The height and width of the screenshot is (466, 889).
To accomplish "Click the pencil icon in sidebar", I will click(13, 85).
************
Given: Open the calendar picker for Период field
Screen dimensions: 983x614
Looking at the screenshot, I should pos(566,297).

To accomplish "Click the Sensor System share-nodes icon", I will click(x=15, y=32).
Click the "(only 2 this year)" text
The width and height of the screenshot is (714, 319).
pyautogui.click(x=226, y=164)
************
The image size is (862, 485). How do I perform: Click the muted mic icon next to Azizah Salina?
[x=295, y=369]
************
§ To do:
Rewrite everything from the line containing "The height and" down to the line containing "will click(13, 85).", swapping "pencil" for "eraser" and leaving the rest of those lines unchanged.

§ Exercise response:
The height and width of the screenshot is (466, 889).
To accomplish "Click the eraser icon in sidebar", I will click(13, 85).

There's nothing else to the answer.